HTTP attacks against API gateways and the corporate websites of the providers have been combined with network-layer and transport-layer attacks against VoIP infrastructures.
- TCP floods targeting stateful firewalls: These are being used in “trial-and-error” type attacks. They are not very effective against telephony infrastructure specifically (because it is mostly UDP) but very effective at overwhelming stateful firewalls.
- UDP floods targeting SIP infrastructure: Floods of UDP traffic that have no well-known fingerprint, aimed at critical VoIP services. Generic floods like this may look like legitimate traffic to unsophisticated filtering systems.
- UDP reflection targeting SIP infrastructure: These methods, when targeted at SIP or RTP services, can easily overwhelm Session Border Controllers (SBCs) and other telephony infrastructure. The attacker seems to learn enough about the target’s infrastructure to target such services with high precision.
- SIP protocol-specific attacks: Attacks at the application layer are of particular concern because of the higher resource cost of generating application errors versus filtering on network devices.
Organizations also continue to receive ransom notes that threaten attacks in exchange for bitcoin. Ransomware and ransom DDoS attacks, for the fourth consecutive quarter, continue to be a germane threat to organizations all over the world.
Cloudflare products close off several threat vectors that can lead to a ransomware infection and ransom DDoS attacks:
- Cloudflare DNS filtering blocks unsafe websites.
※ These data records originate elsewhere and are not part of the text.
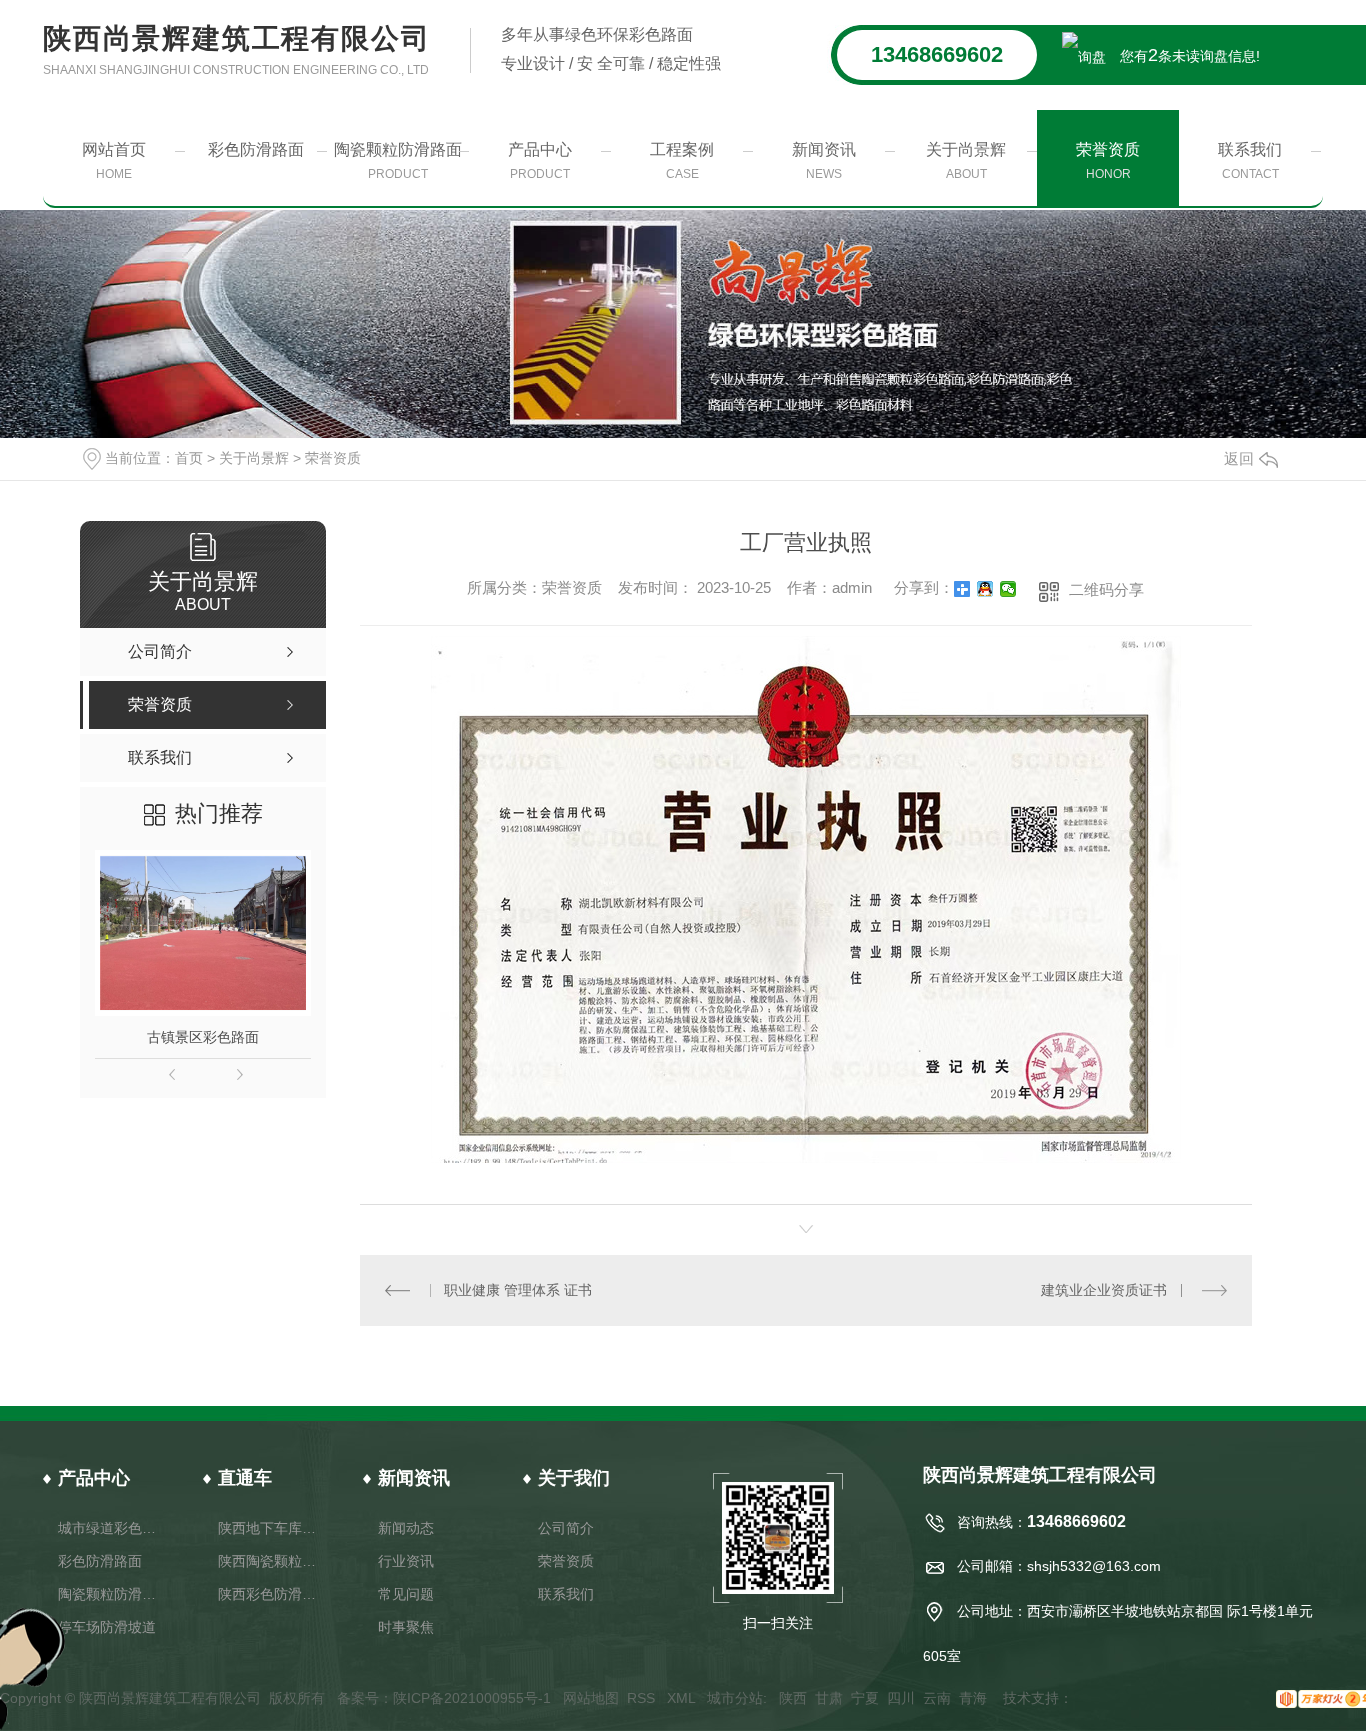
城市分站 (735, 1698)
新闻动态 (406, 1528)
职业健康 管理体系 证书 (518, 1290)
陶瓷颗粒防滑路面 (398, 161)
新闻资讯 (824, 161)
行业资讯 (406, 1561)
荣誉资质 (1108, 161)
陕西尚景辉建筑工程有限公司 (236, 50)
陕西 (793, 1698)
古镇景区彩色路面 (203, 1037)
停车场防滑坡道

- Cloudflare Browser Isolation prevents drive-by downloads and other browser-based attacks.
- A Zero Trust architecture can help prevent ransomware from spreading within a network.
- Magic Transit protects organizations’ networks against DDoS attacks using BGP route redistribution — without impacting latency.
Helping build a better Internet
Cloudflare was founded on the mission to help build a better Internet. And part of that mission is to build an Internet where the impact of DDoS attacks is a thing of the past. Over the last 10 years, we have been unwavering in our efforts to protect our customers’ Internet properties from DDoS attacks of any size or kind. In 2017, we announced unmetered DDoS protection for free — as part of every Cloudflare service and plan, including the Free plan — to make sure every organization can stay protected and available. Organizations big and small have joined Cloudflare over the past several years to ensure their websites, applications, and networks are secure from DDoS attacks, and remain fast and reliable.
But cyberattacks come in various forms, not just DDoS attacks. Malicious bots, ransomware attacks, email phishing, and VPN / remote access hacks are some many attacks that continue to plague organizations of all sizes globally. These attacks target websites, APIs, applications, and entire networks — which form the lifeblood of any online business. That is why the Cloudflare security portfolio accounts for everything and everyone connected to the Internet.